You are viewing a plain text version of this content. The canonical link for it is here.

Posted to user@spark.apache.org by Jeff Frylings <je...@oracle.com> on 2018/05/30 15:49:44 UTC

Blockmgr directories intermittently not being cleaned up

Intermittently on spark executors we are seeing blockmgr directories not being cleaned up after execution and is filling up disk. These executors are using Mesos dynamic resource allocation and no single app using an executor seems to be the culprit. Sometimes an app will run and be cleaned up and then on a subsequent run that same AppExecId will run and not be cleaned up. The runs that have left behind folders did not have any obvious task failures in the SparkUI during that time frame.

The Spark shuffle service in the ami is version 2.1.1
The code is running on spark 2.0.2 in the mesos sandbox.

In a case where files are cleaned up the spark.log looks like the following
18/05/28 14:47:24 INFO ExternalShuffleBlockResolver: Registered executor AppExecId{appId=33d8fe79-a670-4277-b6f3-ee1049724204-8310, execId=95} with ExecutorShuffleInfo{localDirs=[/mnt/blockmgr-b2c7ff97-481e-4482-b9ca-92a5f8d4b25e], subDirsPerLocalDir=64, shuffleManager=org.apache.spark.shuffle.sort.SortShuffleManager}
...

***

**Written task A**
Translate this sentence from the post about uncleaned blockmgr directories into Spanish: "The runs that have left behind folders did not have any obvious task failures in the SparkUI during that time frame."
**Written task B**
Reproduce the passage of the blockmgr post between "You are viewing" and "the mesos sandbox.", inclusive.

**Material provided**
***

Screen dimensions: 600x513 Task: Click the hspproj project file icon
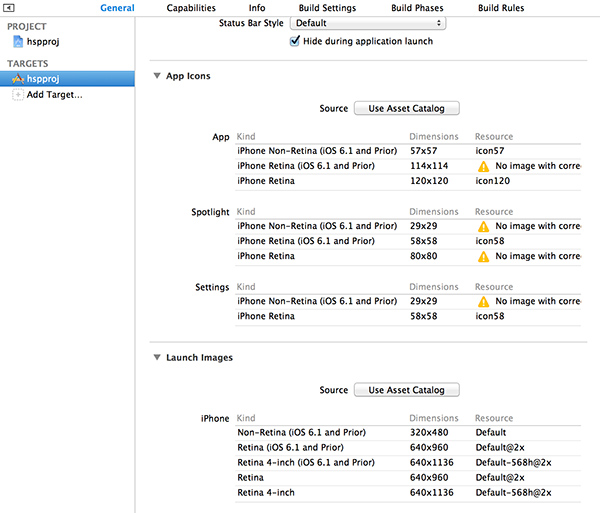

***

**Written response A**
Las ejecuciones que han dejado carpetas no presentaron ningún fallo de tarea evidente en la SparkUI durante ese período de tiempo.

**Written response B**
You are viewing a plain text version of this content. The canonical link for it is here.

Posted to user@spark.apache.org by Jeff Frylings <je...@oracle.com> on 2018/05/30 15:49:44 UTC

Blockmgr directories intermittently not being cleaned up

Intermittently on spark executors we are seeing blockmgr directories not being cleaned up after execution and is filling up disk. These executors are using Mesos dynamic resource allocation and no single app using an executor seems to be the culprit. Sometimes an app will run and be cleaned up and then on a subsequent run that same AppExecId will run and not be cleaned up. The runs that have left behind folders did not have any obvious task failures in the SparkUI during that time frame.

The Spark shuffle service in the ami is version 2.1.1
The code is running on spark 2.0.2 in the mesos sandbox.